> **About this task**
Only the lines from the top of the data through the one with "Screen dimensions: 745x599" are to be written out, each exactly as it stands.

> **Supplied records**
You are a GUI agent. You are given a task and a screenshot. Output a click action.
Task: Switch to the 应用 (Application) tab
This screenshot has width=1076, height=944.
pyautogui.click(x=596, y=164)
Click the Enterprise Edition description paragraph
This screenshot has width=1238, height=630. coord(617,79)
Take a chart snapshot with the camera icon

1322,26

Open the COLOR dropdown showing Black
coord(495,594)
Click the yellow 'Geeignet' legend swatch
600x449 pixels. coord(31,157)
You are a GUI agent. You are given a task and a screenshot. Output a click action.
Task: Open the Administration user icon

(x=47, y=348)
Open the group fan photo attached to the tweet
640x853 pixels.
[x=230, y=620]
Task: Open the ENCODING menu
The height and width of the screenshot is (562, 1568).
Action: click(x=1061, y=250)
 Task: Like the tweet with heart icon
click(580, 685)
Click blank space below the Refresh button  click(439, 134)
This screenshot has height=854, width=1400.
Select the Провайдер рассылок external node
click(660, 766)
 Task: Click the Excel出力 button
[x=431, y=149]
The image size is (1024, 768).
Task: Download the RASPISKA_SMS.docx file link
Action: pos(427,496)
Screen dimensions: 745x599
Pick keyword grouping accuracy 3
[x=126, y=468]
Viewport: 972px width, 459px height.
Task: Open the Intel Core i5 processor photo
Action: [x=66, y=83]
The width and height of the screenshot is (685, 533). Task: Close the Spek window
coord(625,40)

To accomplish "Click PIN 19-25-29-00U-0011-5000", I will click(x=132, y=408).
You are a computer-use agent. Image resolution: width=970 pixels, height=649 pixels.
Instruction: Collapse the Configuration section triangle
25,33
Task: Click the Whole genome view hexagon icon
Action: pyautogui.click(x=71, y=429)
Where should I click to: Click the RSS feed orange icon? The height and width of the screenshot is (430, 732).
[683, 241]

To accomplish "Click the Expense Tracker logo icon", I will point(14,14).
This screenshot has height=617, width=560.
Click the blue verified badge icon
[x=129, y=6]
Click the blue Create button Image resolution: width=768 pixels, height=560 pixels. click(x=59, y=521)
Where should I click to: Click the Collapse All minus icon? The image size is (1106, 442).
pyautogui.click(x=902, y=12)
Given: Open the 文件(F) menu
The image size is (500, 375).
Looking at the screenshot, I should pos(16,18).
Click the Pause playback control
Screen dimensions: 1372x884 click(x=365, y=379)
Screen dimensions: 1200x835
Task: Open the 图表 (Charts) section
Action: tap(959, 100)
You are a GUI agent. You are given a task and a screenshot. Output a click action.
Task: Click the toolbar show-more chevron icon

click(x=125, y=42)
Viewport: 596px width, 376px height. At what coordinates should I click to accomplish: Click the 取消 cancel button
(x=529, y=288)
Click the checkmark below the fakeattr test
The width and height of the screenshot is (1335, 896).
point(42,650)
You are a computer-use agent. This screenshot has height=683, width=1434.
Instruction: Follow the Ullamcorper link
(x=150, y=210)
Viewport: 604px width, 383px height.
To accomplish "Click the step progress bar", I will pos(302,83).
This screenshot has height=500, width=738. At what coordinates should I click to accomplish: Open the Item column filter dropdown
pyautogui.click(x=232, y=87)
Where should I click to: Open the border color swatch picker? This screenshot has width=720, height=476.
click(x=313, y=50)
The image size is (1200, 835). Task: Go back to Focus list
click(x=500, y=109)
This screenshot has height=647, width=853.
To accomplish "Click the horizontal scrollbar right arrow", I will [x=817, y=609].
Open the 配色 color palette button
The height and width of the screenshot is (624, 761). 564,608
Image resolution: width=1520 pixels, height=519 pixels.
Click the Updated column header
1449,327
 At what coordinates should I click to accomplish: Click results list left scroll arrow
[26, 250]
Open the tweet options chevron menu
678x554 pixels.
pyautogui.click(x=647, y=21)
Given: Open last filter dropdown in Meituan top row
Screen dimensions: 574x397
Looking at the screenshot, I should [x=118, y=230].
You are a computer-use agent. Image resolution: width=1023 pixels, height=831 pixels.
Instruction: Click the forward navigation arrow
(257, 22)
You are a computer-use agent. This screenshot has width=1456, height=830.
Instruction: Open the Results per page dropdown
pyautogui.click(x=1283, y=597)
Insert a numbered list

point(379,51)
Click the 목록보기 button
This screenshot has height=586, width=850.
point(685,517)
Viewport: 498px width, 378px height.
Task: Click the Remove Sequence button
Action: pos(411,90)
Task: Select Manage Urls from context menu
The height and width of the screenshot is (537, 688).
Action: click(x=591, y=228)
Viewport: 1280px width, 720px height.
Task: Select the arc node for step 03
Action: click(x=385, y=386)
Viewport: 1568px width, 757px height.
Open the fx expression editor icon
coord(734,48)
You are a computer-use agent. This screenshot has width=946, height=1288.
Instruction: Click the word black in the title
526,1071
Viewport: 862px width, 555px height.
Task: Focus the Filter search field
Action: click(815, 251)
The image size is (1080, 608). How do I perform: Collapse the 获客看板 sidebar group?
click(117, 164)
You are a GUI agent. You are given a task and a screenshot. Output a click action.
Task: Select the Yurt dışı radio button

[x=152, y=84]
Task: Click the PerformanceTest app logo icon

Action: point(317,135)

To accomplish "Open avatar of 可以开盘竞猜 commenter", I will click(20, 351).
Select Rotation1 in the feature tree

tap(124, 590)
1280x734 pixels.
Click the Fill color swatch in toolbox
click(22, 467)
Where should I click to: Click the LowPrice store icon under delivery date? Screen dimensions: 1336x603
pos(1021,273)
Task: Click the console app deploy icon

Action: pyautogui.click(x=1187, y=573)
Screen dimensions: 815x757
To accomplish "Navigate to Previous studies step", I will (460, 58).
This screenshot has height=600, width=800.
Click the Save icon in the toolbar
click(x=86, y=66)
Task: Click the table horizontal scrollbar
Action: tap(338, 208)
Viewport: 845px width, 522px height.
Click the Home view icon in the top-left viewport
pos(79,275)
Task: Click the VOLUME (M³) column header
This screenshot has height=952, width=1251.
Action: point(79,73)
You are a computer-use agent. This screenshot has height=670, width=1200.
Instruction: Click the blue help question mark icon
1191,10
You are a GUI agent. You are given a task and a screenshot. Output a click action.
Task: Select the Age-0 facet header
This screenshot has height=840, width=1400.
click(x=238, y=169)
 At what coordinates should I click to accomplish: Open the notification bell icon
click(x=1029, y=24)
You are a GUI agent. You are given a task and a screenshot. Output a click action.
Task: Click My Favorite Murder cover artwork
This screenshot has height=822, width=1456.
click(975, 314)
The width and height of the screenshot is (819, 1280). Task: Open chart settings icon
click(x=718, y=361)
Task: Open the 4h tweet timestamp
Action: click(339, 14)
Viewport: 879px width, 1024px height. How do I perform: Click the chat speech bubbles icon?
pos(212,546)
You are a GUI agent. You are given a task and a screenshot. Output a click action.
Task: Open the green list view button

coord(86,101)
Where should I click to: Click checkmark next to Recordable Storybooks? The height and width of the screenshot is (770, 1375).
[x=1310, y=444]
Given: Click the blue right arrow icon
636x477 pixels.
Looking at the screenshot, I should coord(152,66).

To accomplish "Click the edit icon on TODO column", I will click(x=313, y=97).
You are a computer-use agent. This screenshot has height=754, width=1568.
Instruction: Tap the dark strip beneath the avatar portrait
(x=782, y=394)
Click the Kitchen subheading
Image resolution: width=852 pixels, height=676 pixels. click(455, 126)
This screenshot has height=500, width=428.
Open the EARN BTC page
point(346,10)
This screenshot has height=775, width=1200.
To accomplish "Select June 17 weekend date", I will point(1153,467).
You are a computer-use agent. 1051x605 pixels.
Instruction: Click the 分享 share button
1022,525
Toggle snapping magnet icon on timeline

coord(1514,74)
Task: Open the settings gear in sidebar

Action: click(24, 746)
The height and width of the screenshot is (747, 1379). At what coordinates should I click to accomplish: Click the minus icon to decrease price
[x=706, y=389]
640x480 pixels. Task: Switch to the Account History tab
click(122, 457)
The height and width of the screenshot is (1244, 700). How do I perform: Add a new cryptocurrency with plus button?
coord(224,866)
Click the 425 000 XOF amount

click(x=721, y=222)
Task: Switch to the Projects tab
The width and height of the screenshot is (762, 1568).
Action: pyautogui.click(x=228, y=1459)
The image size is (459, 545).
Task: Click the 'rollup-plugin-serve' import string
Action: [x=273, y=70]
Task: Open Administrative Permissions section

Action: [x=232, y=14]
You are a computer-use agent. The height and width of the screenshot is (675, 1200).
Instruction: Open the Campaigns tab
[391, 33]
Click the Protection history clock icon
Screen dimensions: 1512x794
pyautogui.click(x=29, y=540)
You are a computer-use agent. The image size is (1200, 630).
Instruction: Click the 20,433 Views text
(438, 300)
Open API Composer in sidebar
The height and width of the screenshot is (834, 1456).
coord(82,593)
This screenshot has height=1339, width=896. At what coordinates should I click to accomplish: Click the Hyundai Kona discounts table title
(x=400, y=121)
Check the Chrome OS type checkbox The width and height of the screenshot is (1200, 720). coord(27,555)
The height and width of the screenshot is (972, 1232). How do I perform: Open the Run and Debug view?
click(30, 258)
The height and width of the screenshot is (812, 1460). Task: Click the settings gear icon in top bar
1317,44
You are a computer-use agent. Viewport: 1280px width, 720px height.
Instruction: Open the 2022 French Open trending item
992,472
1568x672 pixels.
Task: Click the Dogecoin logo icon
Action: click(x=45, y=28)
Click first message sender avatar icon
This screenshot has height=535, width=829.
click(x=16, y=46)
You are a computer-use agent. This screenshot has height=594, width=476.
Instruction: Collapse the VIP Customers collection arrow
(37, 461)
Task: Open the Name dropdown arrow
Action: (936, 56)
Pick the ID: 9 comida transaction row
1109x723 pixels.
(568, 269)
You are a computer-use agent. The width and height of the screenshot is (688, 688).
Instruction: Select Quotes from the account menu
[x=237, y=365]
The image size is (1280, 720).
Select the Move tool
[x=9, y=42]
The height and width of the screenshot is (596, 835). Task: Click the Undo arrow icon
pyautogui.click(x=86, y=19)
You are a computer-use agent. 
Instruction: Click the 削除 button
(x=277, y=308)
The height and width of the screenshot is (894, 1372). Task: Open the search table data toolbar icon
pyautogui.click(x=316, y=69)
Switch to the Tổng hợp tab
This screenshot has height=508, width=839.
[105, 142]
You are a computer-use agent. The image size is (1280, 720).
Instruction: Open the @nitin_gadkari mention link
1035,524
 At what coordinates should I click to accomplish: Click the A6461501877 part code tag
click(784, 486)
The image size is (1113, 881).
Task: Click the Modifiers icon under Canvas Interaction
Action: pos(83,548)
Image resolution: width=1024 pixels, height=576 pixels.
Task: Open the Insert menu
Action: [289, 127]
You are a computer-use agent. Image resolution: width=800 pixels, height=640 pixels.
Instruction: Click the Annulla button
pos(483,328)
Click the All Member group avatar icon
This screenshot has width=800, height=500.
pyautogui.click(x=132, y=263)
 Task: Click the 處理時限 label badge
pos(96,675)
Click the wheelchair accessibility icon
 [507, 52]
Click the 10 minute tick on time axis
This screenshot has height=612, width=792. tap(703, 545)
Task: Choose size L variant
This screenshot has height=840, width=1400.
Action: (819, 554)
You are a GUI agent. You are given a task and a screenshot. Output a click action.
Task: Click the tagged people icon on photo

> **Exercise result**
You are a GUI agent. You are given a task and a screenshot. Output a click action.
Task: Switch to the 应用 (Application) tab
This screenshot has width=1076, height=944.
pyautogui.click(x=596, y=164)
Click the Enterprise Edition description paragraph
This screenshot has width=1238, height=630. coord(617,79)
Take a chart snapshot with the camera icon

1322,26

Open the COLOR dropdown showing Black
coord(495,594)
Click the yellow 'Geeignet' legend swatch
600x449 pixels. coord(31,157)
You are a GUI agent. You are given a task and a screenshot. Output a click action.
Task: Open the Administration user icon

(x=47, y=348)
Open the group fan photo attached to the tweet
640x853 pixels.
[x=230, y=620]
Task: Open the ENCODING menu
The height and width of the screenshot is (562, 1568).
Action: click(x=1061, y=250)
 Task: Like the tweet with heart icon
click(580, 685)
Click blank space below the Refresh button  click(439, 134)
This screenshot has height=854, width=1400.
Select the Провайдер рассылок external node
click(660, 766)
 Task: Click the Excel出力 button
[x=431, y=149]
The image size is (1024, 768).
Task: Download the RASPISKA_SMS.docx file link
Action: pos(427,496)
Screen dimensions: 745x599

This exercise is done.